Sur le site web du Commissariat, un document daté de février indique qu'il existe des principes fondamentaux communs entre le RGPD et la Loi sur la protection des renseignements personnels et les documents électroniques du Canada, tout en admettant que les lois sont « différentes ». Le Commissariat précise dans le même document qu'il n'est pas responsable d'assurer la conformité au RGPD.

Six étapes pour se conformer au RGPD

La ­Commission ­nationale de l’informatique et des ­libertés (CNIL), autorité administrative qui veillera au respect du ­RGPD en ­France, a publié sur son site web un guide en six étapes pour se conformer au règlement. En voici un résumé. 

Étape 1 : ­Nommer un délégué à la protection des données
Cette étape est obligatoire si vous êtes un organisme public ou une entreprise dont l’activité de base vous amène à réaliser un suivi régulier et systématique des personnes à grande échelle. 

Étape 2 : ­Cartographier vos traitements de données personnelles
Recenser de façon précise les traitements de données personnelles que vous mettez en œuvre. La tenue d’un registre des traitements vous permet de faire le point.

Étape 3 : ­Prioriser les actions à mener
Après avoir déterminé les traitements de données personnelles mis en œuvre au sein de votre organisme, vous devez, pour chacun d’eux, définir les actions à mener pour vous conformer aux obligations actuelles et à venir. Par exemple, les sociétés doivent s’assurer que seules les données strictement nécessaires à la poursuite de leurs objectifs sont collectées et traitées. Elles doivent aussi définir la base juridique sur laquelle se fondent les traitements. 

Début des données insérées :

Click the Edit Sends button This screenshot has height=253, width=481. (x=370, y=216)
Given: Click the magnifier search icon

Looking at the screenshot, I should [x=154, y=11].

Étape 4 : ­Gérer les risques
Si vous avez établi des traitements de données personnelles susceptibles d’engendrer des risques élevés pour les droits et libertés des personnes concernées, vous devrez mener, pour chacun de ces traitements, une analyse d’impact sur la protection des données. 

Étape 5 : Établir des processus internes
Ces procédures internes doivent garantir la protection des données à tout moment, en prenant en compte l’ensemble des événements qui peuvent survenir (faille de sécurité, gestion des demandes de rectification ou d’accès, modification des données collectées, ou changement de prestataire, par exemple).

Étape 6 : ­Documenter la conformité
Pour prouver leur conformité au règlement, les organisations devront constituer et regrouper la documentation nécessaire. Cela comprend entre autres les documents sur les traitements de données personnelles, sur l’information des personnes et sur les contrats qui définissent les rôles et les responsabilités des acteurs qui ont accès aux données, comme les employés et les ­sous-traitants.